TEXT ->
▬▬▬

On 29 Jan 2017, at 5:26, Ralph Droms wrote:
On Jan 28, 2017, at 4:22 PM, Paul Hoffman <paul.hoff...@vpnc.org>
wrote:
On 28 Jan 2017, at 12:28, Ralph Droms wrote:
I've submitted three issues to the doc repo:
Issue #8:
https://github.com/DNSOP/draft-ietf-dnsop-terminology-bis/issues/8
<https://github.com/DNSOP/draft-ietf-dnsop-terminology-bis/issues/8>
Add "context" as a facet in the definition of a naming system. A
naming system needs a context in which to perform resolution of a
name. As an example, "locally served DNS zones" (see Issue #10) use
the DNS resolution mechanism through a local context rather than
through the global root.
Is that "context" or "possible contexts"? That is, if you consider
1034/1035 as a naming scheme, it seems like there could be "the
global context" (the root servers that everyone assumed then) and "a
local context" (hosts.txt) or even a mixed context ("first try to
resolve in hosts.txt but then go to the root servers if you get an
NXDOMAIN", or even the reverse of that). Some naming schemes might
have other interesting mixes of context.
But I agree that something like this is a common, and
commonly-ignored, facet that would be useful to list.
I see your point about "possible contexts". I was thinking of what's
needed for the evaluation of one specific name. Another way to
describe the facet is what are the possible contexts.
How about:
* Contexts that can be used for resolving a name and obtaining its
associated data, and the way in which a context is specified for
resolution of a name
I'm OK with that for now, but hope that, after we have a definition for
"resolve", that we can remove the "and obtaining its associated data"

▬▬▬

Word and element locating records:
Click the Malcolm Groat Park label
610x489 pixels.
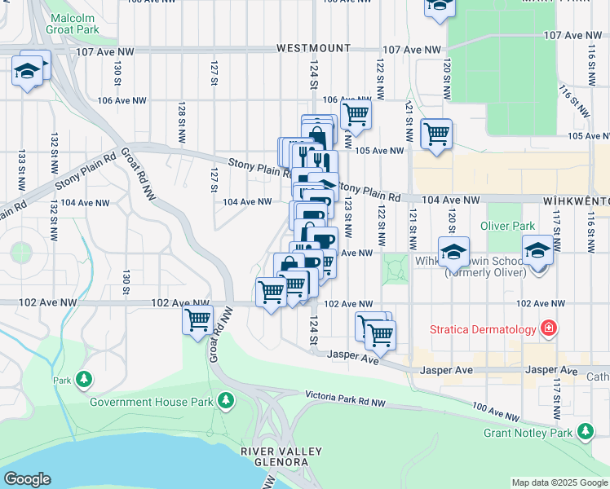pyautogui.click(x=82, y=24)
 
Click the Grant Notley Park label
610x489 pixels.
pyautogui.click(x=528, y=432)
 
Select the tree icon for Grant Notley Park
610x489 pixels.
pyautogui.click(x=584, y=431)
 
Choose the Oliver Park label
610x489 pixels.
pyautogui.click(x=507, y=226)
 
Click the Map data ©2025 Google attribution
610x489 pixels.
pyautogui.click(x=559, y=482)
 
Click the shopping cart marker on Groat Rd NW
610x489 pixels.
pyautogui.click(x=197, y=320)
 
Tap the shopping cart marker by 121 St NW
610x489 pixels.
pyautogui.click(x=436, y=133)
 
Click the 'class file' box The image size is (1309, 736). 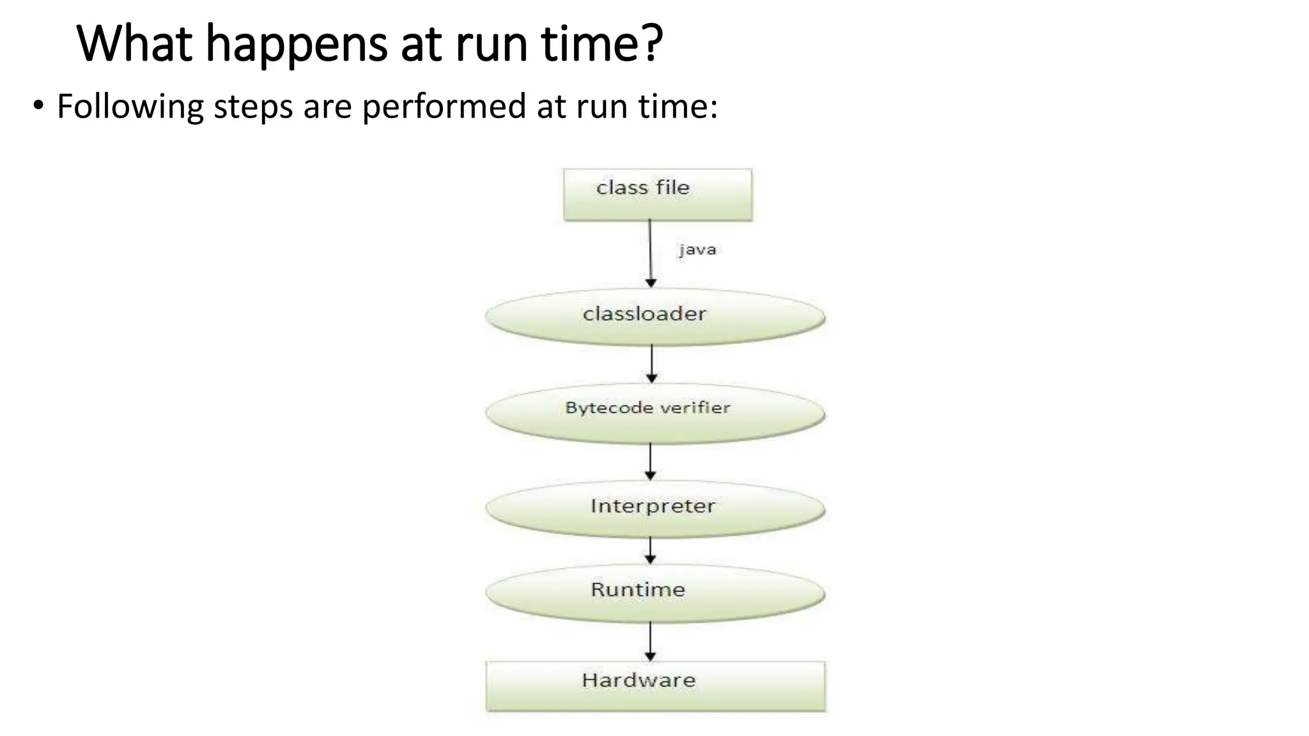click(657, 195)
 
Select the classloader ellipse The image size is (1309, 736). click(654, 317)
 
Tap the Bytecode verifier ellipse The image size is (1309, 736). click(654, 413)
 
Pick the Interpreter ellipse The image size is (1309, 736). click(654, 509)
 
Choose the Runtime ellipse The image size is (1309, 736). click(654, 593)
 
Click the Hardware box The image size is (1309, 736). click(655, 686)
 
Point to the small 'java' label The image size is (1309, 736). click(697, 249)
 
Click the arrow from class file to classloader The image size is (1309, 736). click(651, 253)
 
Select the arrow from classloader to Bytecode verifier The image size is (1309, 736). click(651, 364)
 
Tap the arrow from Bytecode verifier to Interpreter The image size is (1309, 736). click(651, 461)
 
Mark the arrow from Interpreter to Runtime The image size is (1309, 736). click(651, 550)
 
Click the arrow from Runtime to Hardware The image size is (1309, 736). click(651, 641)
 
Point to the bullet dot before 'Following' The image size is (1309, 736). click(39, 105)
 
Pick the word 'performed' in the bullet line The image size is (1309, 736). click(444, 107)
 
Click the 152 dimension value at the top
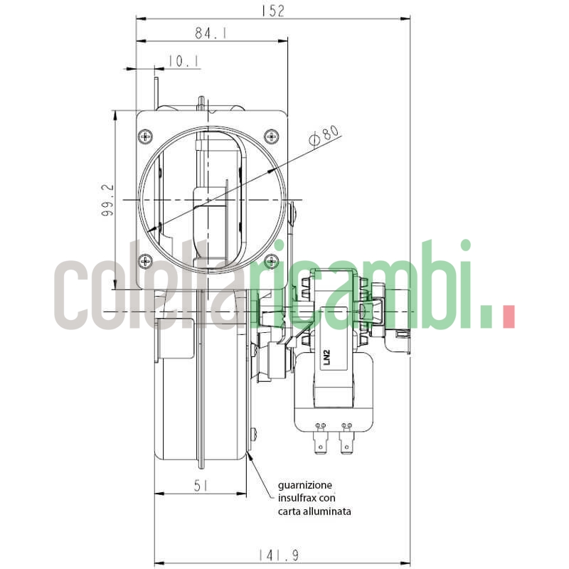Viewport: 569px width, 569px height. (x=272, y=11)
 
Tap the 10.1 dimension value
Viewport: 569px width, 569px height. (x=184, y=63)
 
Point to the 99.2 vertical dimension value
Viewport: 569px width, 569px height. (x=107, y=200)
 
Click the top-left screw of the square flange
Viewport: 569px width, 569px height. (x=146, y=135)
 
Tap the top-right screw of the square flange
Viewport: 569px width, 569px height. (x=270, y=135)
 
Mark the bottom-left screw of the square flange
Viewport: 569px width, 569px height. (x=146, y=260)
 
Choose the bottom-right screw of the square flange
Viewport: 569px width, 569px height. (x=270, y=260)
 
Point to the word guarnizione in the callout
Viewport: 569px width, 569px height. (x=304, y=484)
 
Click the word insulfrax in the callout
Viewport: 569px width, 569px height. (x=295, y=498)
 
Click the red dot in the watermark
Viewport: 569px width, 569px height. (x=509, y=317)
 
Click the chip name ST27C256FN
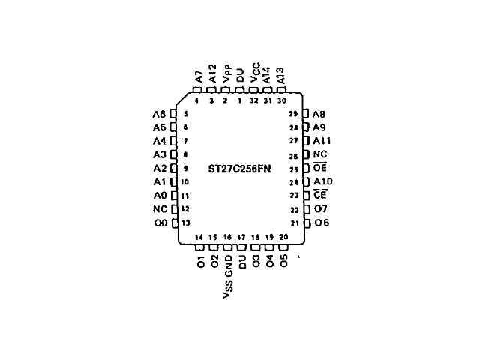point(239,169)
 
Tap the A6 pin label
point(158,114)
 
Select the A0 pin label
point(158,195)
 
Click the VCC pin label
point(255,73)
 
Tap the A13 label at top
point(281,74)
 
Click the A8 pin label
point(319,114)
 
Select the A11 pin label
point(322,141)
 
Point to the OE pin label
point(320,168)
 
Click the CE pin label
point(320,195)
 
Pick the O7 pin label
point(320,209)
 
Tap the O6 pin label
point(321,223)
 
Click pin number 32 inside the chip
point(254,100)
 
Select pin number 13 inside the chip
point(184,223)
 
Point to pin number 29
point(293,114)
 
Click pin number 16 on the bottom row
point(227,237)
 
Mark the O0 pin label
point(159,223)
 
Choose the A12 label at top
point(212,73)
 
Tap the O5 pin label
point(284,262)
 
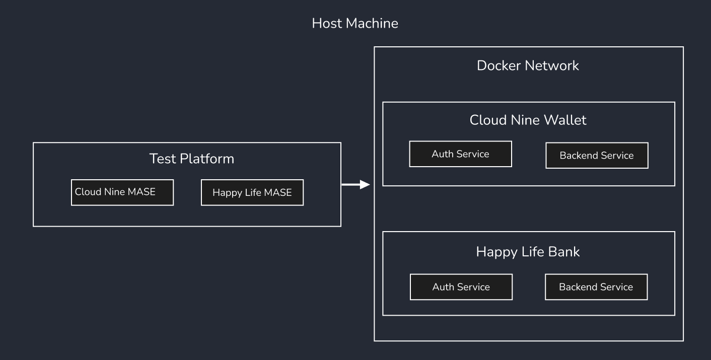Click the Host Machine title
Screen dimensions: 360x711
click(355, 23)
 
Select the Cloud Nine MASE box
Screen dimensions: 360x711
click(122, 192)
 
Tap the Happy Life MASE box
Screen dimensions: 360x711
click(252, 193)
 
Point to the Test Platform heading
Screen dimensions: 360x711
click(192, 159)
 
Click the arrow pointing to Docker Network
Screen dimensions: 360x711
click(356, 185)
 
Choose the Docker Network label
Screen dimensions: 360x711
click(528, 65)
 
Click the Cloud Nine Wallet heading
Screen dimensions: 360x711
click(528, 120)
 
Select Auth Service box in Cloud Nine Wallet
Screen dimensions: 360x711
click(460, 154)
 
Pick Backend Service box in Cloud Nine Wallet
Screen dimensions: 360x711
click(597, 156)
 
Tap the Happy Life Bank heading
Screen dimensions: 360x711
click(528, 252)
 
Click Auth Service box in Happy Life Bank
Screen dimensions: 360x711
click(461, 287)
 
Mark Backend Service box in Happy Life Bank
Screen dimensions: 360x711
click(596, 287)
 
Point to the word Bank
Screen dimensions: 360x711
click(565, 252)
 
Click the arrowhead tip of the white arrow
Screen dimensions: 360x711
click(369, 185)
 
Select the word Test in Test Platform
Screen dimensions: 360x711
click(162, 159)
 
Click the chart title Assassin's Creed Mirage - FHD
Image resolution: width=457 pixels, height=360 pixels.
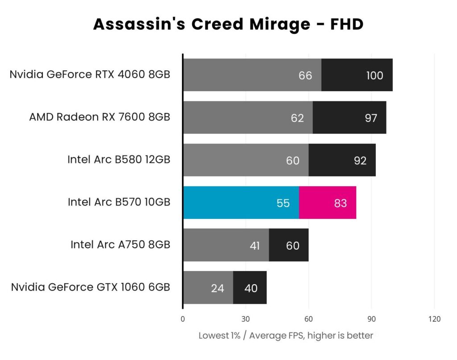coord(228,24)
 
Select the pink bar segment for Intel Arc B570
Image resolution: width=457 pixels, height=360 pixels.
coord(328,203)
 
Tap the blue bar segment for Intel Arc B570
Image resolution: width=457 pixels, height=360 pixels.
coord(241,203)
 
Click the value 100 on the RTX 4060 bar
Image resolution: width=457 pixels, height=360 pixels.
coord(374,75)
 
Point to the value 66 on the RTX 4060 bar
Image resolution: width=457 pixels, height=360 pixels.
coord(305,75)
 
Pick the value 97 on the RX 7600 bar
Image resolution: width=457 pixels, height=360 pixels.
coord(370,118)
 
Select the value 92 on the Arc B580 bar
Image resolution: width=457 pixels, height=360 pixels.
coord(360,161)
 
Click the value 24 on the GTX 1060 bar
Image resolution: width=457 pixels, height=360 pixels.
coord(217,289)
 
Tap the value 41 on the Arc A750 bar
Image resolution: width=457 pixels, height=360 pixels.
coord(254,246)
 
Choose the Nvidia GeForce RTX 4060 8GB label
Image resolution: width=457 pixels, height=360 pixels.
coord(90,75)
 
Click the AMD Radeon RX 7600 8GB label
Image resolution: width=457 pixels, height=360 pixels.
coord(100,117)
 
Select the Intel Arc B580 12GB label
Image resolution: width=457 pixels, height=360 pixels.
coord(119,159)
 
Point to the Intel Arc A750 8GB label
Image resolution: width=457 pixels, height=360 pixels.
coord(120,245)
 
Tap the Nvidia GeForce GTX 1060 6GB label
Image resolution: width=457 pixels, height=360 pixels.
coord(91,287)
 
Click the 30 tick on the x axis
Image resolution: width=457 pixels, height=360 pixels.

▬▬▬

WHAT TO PRODUCE ->
Resume the email thread on defining the context of a naming system, starting after its last sentence.

RESPONSE ->
because that's part of resolving. (Maybe. Hopefully.)
I'd like to discuss your example a little. In my opinion, hosts.txt
lookup and DNS are two different naming systems. They happen to share
the same name syntax but use different resolution methods. The client
name resolution code gets handed a name from an app, and then uses one
or more naming systems - in sequence, if more than one - to resolve
the name. In your example, the client code might go to the hosts.txt
naming system first and then the DNS naming system.
Client code often goes to a stub resolver (which we do define in 7719).
A stub resolver might use the sequence I gave above; in fact, we know of
ones that do. So a naming system might go through different mechanisms
when doing resolution.
But I'm quite naive about the details and it may be common practice to
consider both hosts.txt and DNS server resolution part of the DNS
naming system.
Fortunately, it is not common on the Internet with respect to the global
DNS. Unfortunately, when it does happen, it causes collisions to have
negative consequences when names (not just new TLDs) are added to the
DNS.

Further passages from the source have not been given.